- **TASK MATERIAL**
Content starts

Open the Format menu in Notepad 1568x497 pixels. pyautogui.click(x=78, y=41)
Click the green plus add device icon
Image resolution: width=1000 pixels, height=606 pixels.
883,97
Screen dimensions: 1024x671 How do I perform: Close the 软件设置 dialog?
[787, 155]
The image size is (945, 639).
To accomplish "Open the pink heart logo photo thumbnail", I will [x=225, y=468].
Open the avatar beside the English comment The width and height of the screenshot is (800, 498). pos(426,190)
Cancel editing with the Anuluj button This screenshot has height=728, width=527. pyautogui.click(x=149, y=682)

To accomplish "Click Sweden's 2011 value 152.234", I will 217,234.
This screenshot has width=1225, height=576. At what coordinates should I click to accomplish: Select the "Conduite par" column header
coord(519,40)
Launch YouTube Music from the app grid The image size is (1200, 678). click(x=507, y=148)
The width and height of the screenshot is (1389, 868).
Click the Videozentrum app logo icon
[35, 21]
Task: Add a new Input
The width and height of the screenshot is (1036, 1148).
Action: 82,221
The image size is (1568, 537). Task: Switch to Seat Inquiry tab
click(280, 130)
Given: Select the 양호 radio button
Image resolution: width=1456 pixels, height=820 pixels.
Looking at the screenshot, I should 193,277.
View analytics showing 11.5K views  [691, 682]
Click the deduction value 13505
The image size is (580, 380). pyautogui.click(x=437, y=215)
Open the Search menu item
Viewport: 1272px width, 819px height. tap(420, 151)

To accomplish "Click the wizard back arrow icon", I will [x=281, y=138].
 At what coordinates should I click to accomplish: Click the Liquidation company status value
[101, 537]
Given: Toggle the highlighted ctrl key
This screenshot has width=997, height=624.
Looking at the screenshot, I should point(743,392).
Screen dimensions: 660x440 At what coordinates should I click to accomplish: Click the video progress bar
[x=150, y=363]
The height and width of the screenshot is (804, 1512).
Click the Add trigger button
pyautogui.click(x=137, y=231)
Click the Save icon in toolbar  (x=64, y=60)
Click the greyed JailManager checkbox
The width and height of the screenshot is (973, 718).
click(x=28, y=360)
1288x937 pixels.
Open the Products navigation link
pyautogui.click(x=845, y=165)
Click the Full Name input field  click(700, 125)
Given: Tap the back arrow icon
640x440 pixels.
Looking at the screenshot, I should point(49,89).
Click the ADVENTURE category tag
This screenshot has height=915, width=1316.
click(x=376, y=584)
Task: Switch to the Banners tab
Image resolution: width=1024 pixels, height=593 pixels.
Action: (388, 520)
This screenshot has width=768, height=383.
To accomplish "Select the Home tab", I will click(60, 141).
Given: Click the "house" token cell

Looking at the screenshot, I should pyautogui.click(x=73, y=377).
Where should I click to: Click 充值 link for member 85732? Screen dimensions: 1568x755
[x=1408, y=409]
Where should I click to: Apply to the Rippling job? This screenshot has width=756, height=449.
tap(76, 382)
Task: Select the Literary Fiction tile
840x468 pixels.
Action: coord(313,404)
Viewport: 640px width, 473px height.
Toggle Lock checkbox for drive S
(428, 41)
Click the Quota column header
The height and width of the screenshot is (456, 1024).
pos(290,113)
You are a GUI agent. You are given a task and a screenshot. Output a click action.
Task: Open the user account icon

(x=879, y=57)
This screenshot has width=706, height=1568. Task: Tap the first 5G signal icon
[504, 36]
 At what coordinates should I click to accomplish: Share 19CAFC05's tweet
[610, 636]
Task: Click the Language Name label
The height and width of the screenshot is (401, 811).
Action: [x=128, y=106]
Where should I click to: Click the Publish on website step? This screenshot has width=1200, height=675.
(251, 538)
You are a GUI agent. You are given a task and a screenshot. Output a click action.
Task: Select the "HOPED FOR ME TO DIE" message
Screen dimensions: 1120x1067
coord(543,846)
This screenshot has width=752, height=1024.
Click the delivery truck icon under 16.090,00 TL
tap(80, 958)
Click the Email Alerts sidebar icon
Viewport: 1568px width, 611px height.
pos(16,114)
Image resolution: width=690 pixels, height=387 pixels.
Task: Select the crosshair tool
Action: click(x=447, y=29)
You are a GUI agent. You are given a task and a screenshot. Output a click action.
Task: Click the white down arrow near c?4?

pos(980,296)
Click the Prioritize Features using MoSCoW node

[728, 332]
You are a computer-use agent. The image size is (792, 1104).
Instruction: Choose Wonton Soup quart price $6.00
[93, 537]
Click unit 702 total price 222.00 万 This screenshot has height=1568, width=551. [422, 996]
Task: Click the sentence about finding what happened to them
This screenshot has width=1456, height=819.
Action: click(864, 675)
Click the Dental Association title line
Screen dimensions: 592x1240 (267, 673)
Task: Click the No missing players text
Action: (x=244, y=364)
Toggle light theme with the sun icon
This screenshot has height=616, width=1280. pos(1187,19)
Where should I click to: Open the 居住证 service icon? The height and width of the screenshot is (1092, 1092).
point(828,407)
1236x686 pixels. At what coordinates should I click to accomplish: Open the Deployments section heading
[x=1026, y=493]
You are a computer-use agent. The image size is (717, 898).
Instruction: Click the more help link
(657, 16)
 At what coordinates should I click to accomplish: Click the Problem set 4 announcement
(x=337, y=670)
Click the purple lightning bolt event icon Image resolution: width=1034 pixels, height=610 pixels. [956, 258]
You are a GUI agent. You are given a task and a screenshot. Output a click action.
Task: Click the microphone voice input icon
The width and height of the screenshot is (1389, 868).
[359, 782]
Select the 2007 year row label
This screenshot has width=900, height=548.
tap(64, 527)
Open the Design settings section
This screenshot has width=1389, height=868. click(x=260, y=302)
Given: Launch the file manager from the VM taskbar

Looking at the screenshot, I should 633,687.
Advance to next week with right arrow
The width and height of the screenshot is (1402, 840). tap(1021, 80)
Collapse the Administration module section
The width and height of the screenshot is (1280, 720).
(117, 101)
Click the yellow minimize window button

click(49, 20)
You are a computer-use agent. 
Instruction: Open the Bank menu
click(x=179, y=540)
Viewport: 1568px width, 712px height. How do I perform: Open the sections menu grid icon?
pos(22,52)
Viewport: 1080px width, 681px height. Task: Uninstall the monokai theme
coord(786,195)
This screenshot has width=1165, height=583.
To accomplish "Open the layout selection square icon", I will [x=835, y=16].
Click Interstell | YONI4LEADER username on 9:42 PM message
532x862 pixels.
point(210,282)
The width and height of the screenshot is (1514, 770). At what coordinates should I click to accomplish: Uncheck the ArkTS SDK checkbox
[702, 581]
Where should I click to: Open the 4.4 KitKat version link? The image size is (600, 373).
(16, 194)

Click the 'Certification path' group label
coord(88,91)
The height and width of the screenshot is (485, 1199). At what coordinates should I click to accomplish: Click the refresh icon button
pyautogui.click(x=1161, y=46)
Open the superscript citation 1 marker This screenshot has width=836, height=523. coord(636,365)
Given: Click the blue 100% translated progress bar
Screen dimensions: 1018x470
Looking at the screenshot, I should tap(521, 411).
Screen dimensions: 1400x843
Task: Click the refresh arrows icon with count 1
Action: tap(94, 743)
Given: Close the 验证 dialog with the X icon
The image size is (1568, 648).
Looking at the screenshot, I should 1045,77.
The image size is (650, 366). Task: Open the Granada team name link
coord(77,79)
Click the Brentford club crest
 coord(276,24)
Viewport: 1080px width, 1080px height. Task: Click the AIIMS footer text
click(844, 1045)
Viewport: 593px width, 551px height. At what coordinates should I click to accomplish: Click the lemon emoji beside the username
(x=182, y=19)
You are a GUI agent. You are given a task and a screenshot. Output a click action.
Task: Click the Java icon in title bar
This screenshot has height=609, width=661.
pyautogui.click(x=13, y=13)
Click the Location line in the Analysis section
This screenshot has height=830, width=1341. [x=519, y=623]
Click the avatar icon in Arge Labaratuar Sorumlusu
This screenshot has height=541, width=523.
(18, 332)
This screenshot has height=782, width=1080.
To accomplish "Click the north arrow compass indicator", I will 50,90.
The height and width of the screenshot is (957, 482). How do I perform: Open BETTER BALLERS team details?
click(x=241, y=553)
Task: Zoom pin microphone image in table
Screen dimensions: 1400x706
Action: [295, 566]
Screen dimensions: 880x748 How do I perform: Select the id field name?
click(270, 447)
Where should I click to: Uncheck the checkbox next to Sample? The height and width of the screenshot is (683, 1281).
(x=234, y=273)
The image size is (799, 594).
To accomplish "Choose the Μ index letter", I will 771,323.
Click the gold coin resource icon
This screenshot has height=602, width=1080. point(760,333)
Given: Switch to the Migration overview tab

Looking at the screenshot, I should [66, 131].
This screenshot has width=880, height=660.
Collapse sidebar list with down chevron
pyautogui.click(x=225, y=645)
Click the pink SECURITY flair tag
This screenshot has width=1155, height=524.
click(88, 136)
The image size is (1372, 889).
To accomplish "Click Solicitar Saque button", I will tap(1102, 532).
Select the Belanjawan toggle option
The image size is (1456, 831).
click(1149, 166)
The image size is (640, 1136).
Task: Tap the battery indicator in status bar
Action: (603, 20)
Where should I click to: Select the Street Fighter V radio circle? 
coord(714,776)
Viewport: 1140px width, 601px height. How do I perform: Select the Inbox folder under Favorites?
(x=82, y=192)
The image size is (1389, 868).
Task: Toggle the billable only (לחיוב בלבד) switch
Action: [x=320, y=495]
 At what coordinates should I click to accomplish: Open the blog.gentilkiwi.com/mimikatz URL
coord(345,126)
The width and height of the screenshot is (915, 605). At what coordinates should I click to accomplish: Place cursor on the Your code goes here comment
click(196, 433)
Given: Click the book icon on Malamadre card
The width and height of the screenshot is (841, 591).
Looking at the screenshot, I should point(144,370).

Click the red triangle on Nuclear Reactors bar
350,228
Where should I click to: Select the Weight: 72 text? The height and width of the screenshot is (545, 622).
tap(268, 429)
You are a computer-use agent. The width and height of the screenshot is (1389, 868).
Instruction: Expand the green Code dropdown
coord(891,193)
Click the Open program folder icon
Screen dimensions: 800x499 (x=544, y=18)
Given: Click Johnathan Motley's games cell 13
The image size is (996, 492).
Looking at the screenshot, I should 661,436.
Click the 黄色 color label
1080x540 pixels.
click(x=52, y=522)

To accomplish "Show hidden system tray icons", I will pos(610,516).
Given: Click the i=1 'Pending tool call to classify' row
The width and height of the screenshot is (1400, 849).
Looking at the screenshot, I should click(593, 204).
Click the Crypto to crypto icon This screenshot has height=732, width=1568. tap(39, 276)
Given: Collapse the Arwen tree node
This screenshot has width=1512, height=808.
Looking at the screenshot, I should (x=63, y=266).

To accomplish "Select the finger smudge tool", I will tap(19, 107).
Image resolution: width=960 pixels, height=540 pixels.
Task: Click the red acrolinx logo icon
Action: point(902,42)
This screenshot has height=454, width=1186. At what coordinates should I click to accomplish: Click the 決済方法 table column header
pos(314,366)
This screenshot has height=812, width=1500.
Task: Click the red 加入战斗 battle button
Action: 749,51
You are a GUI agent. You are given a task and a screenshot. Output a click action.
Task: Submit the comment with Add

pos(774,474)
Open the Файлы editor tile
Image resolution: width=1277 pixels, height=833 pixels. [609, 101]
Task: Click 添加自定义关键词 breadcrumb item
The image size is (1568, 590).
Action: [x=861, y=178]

Content ends

- **TASK OBJECTIVE**
Search the records for the string "avatar", and copy every line that holds it.

- **RESULT OF THE TASK**
Open the avatar beside the English comment The width and height of the screenshot is (800, 498). pos(426,190)
Click the avatar icon in Arge Labaratuar Sorumlusu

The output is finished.